LONDON -- The FTSE 100 has risen by 25% over the last year, and many top shares are beginning to look quite expensive.
I'm on the hunt for companies that still look cheap, based on their long-term earnings potential. To help me hunt down these bargains, I'm using a special version of the price to earnings ratio called the PE10, which is one of my favorite tools for value investing.
The PE10 compares the current share price with average earnings per share for the last ten years. This smoothes out any short-term volatility and lets you see whether a company looks cheap compared to its long-term earnings.
Have investors gotten ahead of themselves?
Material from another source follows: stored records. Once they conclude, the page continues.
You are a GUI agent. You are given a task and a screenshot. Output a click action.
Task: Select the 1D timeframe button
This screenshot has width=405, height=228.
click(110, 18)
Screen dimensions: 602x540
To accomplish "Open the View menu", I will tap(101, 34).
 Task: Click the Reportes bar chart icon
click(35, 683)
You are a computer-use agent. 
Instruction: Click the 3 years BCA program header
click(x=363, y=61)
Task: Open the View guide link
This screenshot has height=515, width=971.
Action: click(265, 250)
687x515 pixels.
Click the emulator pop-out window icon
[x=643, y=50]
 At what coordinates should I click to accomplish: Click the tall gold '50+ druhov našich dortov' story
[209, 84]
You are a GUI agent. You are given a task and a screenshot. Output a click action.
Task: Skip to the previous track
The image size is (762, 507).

Since the U.K. government took a 39% stake in Lloyds in 2008, the bank's share price has fluctuated wildly, but it has risen by 143% over the last year, taking it above the 61 pence threshold that the government claims is its break-even point.
Lloyds' management is confident that the bank will make a statutory profit this year, and its shares now trade around 12% above their tangible net asset value, unlike those of Barclaysand Royal Bank of Scotland, which continue to trade at a discount to book value.
So does this mean that Lloyds' recovery is complete, or have investors got ahead of themselves? Let's take a look at Lloyds' current price-to-earnings ratio, and its PE10:
|Lloyds Banking Group||13.2||2.4|
I was unable to calculate a trailing P/E for Lloyds, as it made a loss last year, so I've substituted this year's forecast P/E, based on City analysts' forecasts.
The big difference between Lloyds forward P/E of 13.2 and its PE10 of 2.4 shows the scale of the challenge that remains ahead of the bank. Can its earnings ever return to the 40p-plus earnings per share levels seen before the financial crisis?
I think Lloyds is a hold at the moment.
Investors who bought the bank's shares when they hit all-time lows in 2012 are sitting on a good profit, but Lloyds' forward P/E of 13 suggests to me that a lot of progress has already been priced into the shares, and that further gains in the near term are unlikely.
Given this, I think there are currently better opportunities elsewhere in the banking sector.